How to help mum settle in- and cope with the emotions?

Hi everyone
Yesterday my brother and I- we have a close and supportive relationship - moved my mum into a nursing home. She’s had dementia (diagnosed) since 2011 and in that time it’s been one drama after another and I feel utterly exhausted. For the last few months she’s had a live in Carer which she found intrusive and intense, and key saying she wanted to ‘pack up and leave home’. We have found what we felt to be the right Home- not perfect, and most residents with significantly greater needs than hers- but with wonderful staff, and outstanding CQC and very nearby.
Mum was positive about going- until she arrived. After settling in in the morning we returned to visit in the afternoon and she immediately asked to come home. We left at dinner time and I could feel my heart breaking. My question I suppose is how do we best deal with her emotional needs and ours over the next few days? I feel guilty, broken, and on the edge of a mental collapse, if I don’t protect myself. Any advice?

Wanting to come home immediately after taking up residency is quite common. Most care homes will advise not visiting every day for the first few weeks to give the new resident time to settle in, some even suggest not visiting at all.

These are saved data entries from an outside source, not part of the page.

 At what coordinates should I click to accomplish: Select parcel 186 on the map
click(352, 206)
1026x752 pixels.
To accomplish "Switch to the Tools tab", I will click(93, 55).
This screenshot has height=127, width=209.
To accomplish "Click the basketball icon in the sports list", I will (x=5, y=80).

In my Mum’s case it was at least a month before she continually stopped saying she was going home - yes, it is heartbreaking but you know that now she is in the best place where she can get 24/7 care. So for these first few weeks try to limit the number of your visits.

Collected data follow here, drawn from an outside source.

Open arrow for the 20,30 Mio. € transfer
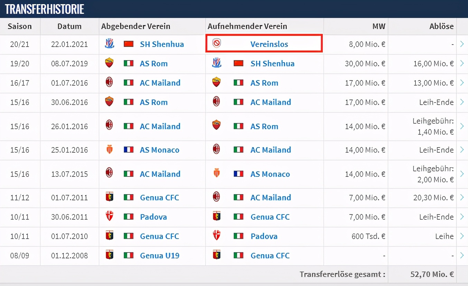The height and width of the screenshot is (286, 468). [462, 198]
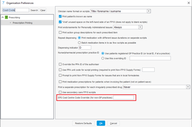Click the Organisation Preferences title bar icon
192x127 pixels.
tap(3, 3)
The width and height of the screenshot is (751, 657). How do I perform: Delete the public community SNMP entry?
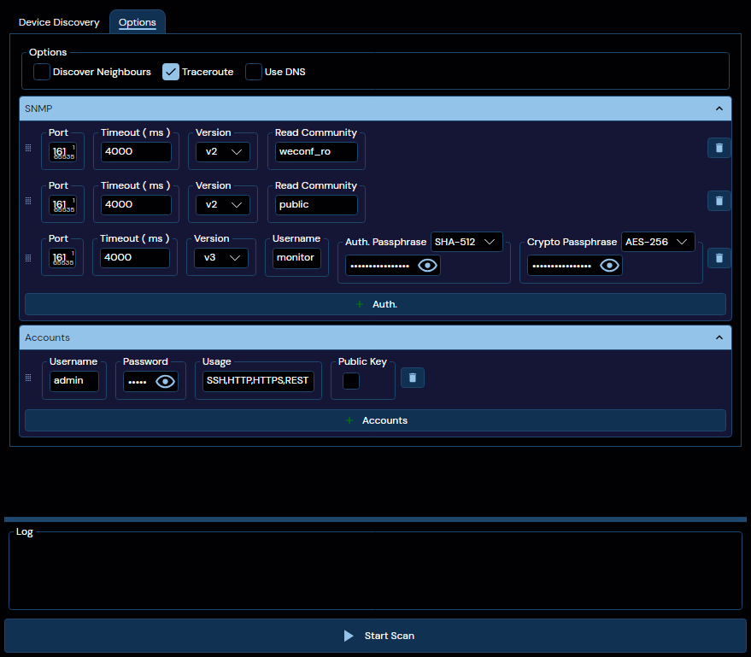click(719, 201)
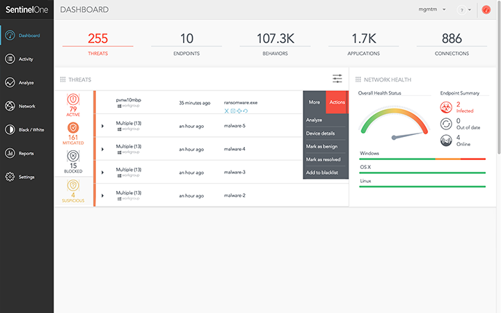
Task: Click the threats filter sliders icon
Action: pyautogui.click(x=337, y=79)
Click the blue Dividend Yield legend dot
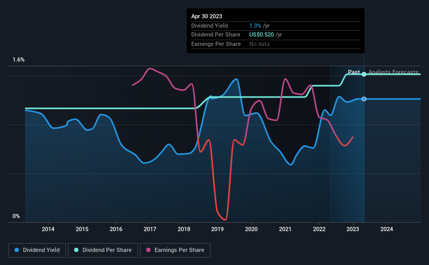Image resolution: width=429 pixels, height=265 pixels. click(17, 250)
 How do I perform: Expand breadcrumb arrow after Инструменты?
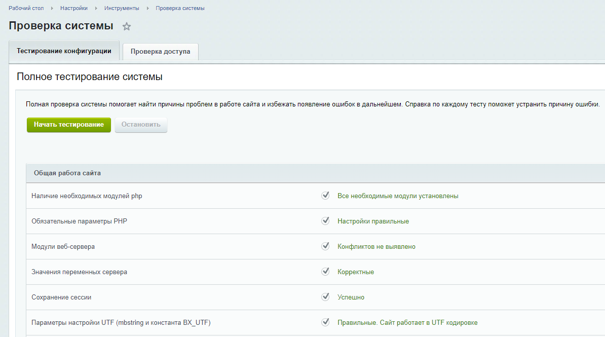tap(148, 9)
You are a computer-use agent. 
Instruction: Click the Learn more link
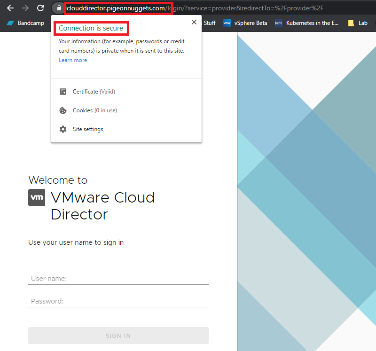73,60
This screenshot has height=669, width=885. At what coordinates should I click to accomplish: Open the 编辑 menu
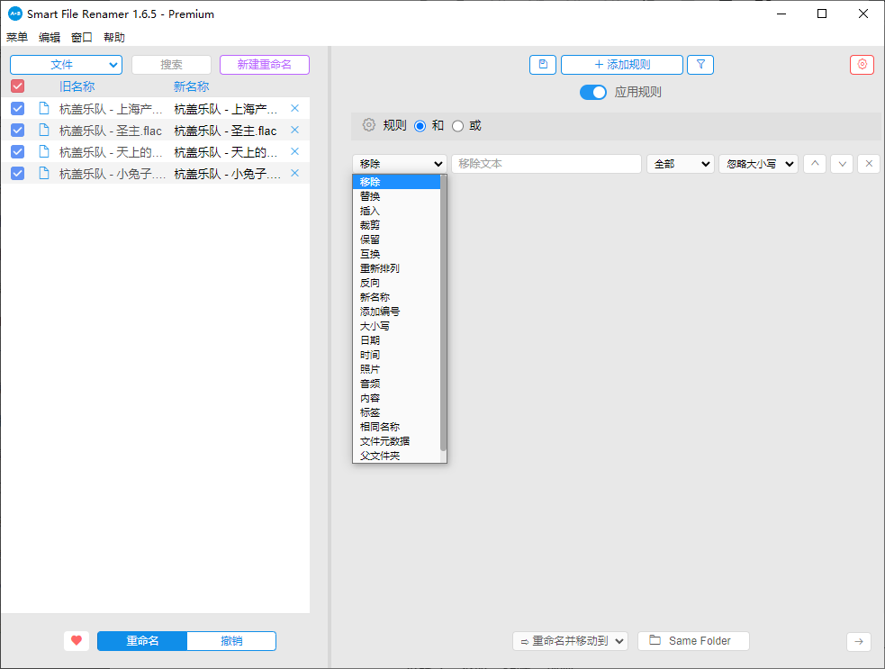point(50,38)
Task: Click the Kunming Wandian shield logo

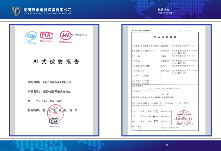Action: coord(16,11)
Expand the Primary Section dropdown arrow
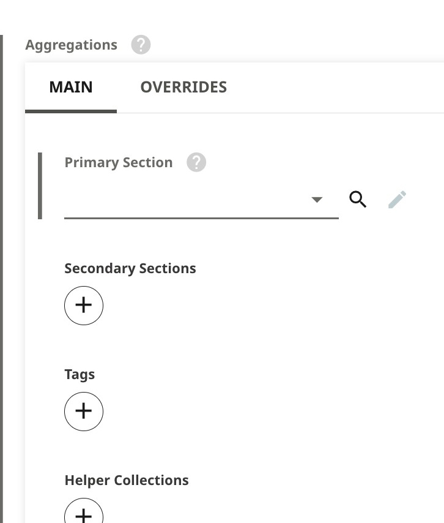Image resolution: width=444 pixels, height=523 pixels. click(x=317, y=200)
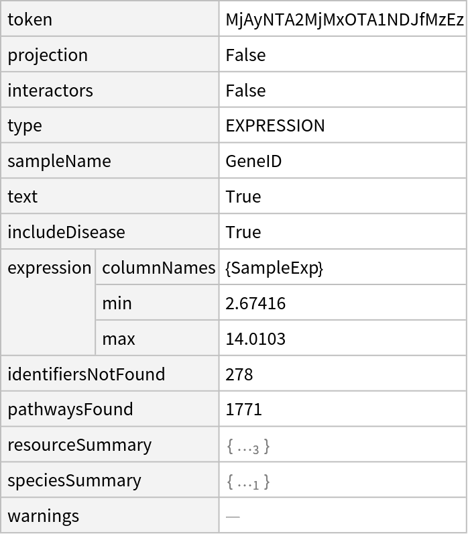Click the dash value beside warnings
Screen dimensions: 468x534
point(233,517)
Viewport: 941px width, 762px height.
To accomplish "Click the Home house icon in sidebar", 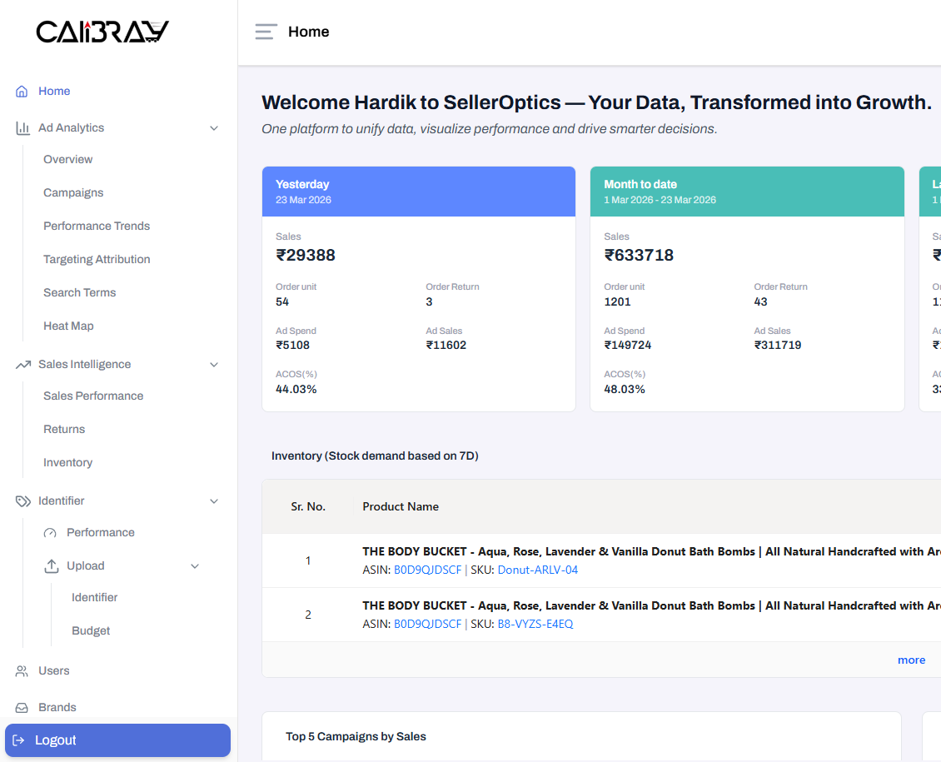I will (x=22, y=92).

I did find that once Mum had settled down we were able to be Mother/Daughter again rather than Caree/Carer :slight_smile:

Hello
Yes I understand the heartbreak. My husband uses to say, we had better get going now, or similar. To start with I used to say, you can’t yet until the doctor says, then later on, when he had settled, ( took a while) I would have to go with the flow. He would forget what he had said half an hour before. Hard as it is, for your own health, it’s best to have at least a couple of days off a week. Eventually you will find you are overseeing her care.
I noticed, when visiting hubby, that other residents would say to relatives, about going home, but as soon as the relative had left, they were settled again. A bit like children not wanting to go to nursery, as soon as a parent leaves, they happily join in.
Another thing, I stopped asking how hubby had been ,( he could be aggressive in his dementia). If they told me, I would say "that’s dementia for you, "and if they said he had been lovely I would say he is!! He was to be honest, and never would have sworn at ladies.